Pretty much the only significant thing the Biden Admin can point to that they've really done is Ukraine & infrastructure. Otherwise it's mostly a stalemate in Congress and in the courts. They also haven't made much of any progress in Asia or the Americas though they've tried. The progressive wing is in full tantrum mode and all the party can do as a whole is "Trump bad, mkay." 

 
 
 
Texan1211
Professor Principal
4.1.2  seeder  Texan1211  replied to  evilgenius @4.1.1    4 weeks ago
Pretty much the only significant thing the Biden Admin can point to that they've really done is Ukraine & infrastructure.

Pointing to an ongoing war with really no end in sight doesn't seem wise or justifiable in any way.

And pointing out how Russia is still attacking and killing civilians doesn't seem to be a position of strength, to tell you the truth.

The infrastructure thing I get, but doubt that people will remember it so much after paying higher prices for everything for well over a year.

 
 
 
Nerm_L
PhD Principal
5  Nerm_L    4 weeks ago

Trump's unequivocal stance toward Israel fostered normalized relations between Israel and several other Arab countries in the region.  Trump's recognition of Jerusalem as the capital of Israel took the Palestinian conflict off the table.  Trump's policy approach was intended to allow the United States to reduce its presence in the Middle East.
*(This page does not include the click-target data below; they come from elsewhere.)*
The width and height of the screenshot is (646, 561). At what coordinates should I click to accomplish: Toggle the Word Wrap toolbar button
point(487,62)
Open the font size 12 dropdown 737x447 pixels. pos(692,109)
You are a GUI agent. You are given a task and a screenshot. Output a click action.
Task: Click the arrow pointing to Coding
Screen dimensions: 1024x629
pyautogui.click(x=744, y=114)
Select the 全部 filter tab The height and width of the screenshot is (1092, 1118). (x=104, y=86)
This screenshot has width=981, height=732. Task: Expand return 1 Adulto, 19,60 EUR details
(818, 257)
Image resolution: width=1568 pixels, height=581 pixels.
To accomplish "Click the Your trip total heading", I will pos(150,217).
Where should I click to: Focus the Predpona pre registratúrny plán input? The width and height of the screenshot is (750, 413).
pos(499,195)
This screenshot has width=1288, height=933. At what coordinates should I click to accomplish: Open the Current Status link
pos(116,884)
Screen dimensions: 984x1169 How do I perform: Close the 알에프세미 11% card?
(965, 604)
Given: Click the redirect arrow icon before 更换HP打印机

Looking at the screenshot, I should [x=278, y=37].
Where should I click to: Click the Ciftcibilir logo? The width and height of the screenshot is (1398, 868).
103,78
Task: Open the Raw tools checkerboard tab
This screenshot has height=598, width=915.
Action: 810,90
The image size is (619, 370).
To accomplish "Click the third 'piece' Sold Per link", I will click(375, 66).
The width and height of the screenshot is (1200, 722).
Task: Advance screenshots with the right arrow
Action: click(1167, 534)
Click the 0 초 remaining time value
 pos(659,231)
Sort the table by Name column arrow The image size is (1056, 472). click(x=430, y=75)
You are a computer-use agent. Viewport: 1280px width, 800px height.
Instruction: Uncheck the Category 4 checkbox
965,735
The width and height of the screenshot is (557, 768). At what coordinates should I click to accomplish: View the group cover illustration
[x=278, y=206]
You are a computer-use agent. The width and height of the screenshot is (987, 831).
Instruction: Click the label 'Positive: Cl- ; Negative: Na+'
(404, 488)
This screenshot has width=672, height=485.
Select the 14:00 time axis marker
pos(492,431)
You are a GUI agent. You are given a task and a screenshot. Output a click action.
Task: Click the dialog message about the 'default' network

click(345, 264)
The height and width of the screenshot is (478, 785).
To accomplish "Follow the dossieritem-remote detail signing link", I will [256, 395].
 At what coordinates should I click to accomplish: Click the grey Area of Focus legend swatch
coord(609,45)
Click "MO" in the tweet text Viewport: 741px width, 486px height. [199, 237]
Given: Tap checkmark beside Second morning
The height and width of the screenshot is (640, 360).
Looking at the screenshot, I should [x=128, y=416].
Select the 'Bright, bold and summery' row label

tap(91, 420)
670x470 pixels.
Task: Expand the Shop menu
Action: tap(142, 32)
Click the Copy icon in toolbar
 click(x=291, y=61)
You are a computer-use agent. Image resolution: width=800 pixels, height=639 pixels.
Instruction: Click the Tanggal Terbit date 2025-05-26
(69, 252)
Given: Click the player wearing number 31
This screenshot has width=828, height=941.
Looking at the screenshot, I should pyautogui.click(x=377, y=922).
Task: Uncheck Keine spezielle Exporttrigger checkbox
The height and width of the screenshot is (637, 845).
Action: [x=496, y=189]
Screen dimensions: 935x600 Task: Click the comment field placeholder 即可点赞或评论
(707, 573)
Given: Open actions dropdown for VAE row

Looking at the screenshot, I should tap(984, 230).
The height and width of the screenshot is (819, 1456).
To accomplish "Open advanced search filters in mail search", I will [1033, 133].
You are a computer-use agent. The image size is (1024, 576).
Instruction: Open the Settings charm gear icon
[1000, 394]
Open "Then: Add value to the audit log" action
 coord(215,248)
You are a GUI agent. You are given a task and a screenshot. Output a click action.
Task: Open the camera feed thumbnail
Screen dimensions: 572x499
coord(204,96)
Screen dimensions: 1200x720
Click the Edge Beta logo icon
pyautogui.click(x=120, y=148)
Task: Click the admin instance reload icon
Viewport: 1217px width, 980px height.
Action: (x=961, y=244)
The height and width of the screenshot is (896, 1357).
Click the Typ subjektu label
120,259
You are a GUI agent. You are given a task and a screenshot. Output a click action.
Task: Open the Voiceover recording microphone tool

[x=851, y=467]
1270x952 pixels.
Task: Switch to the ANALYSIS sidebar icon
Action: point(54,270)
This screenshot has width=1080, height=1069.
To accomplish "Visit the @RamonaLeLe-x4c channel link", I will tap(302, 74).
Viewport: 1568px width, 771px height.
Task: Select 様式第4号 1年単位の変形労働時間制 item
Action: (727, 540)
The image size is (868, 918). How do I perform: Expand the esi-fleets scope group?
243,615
Biden is attempting to revitalize the presence of the United States in the Middle East just as he did in Europe.  As the noise from the behind-the-scenes alarmists suggests, the presence of the United States in the Middle East has depended upon conflict in the region.  Biden appears to be attempting to firm up a coalition in the Middle East.  That will likely be followed with escalating conflict between that coalition and, likely, Iran and its Russian ally.  If the Saudis are open to a coalition then we shouldn't be surprised if there is a news blitz about Iran in the near future. 

 
 
 
squiggy
Sophomore Quiet
5.1  squiggy  replied to  Nerm_L @5    4 weeks ago

“… a news blitz about Iran in the near future.”

That’ll happen the morning after the Jews blitz Iran. I don’t think any neighbors want a nuclear Iran - it’s just a matter of who wants to put their name on the threat’s elimination.

 
 
 
Buzz of the Orient
Professor Principal
6  Buzz of the Orient    4 weeks ago

I guess Saudi Arabia is one nation America isn't going to buy loyalty from so its usual form of diplomacy might not work there.  By the way, weren't most of the 9/11 terrorists Saudis?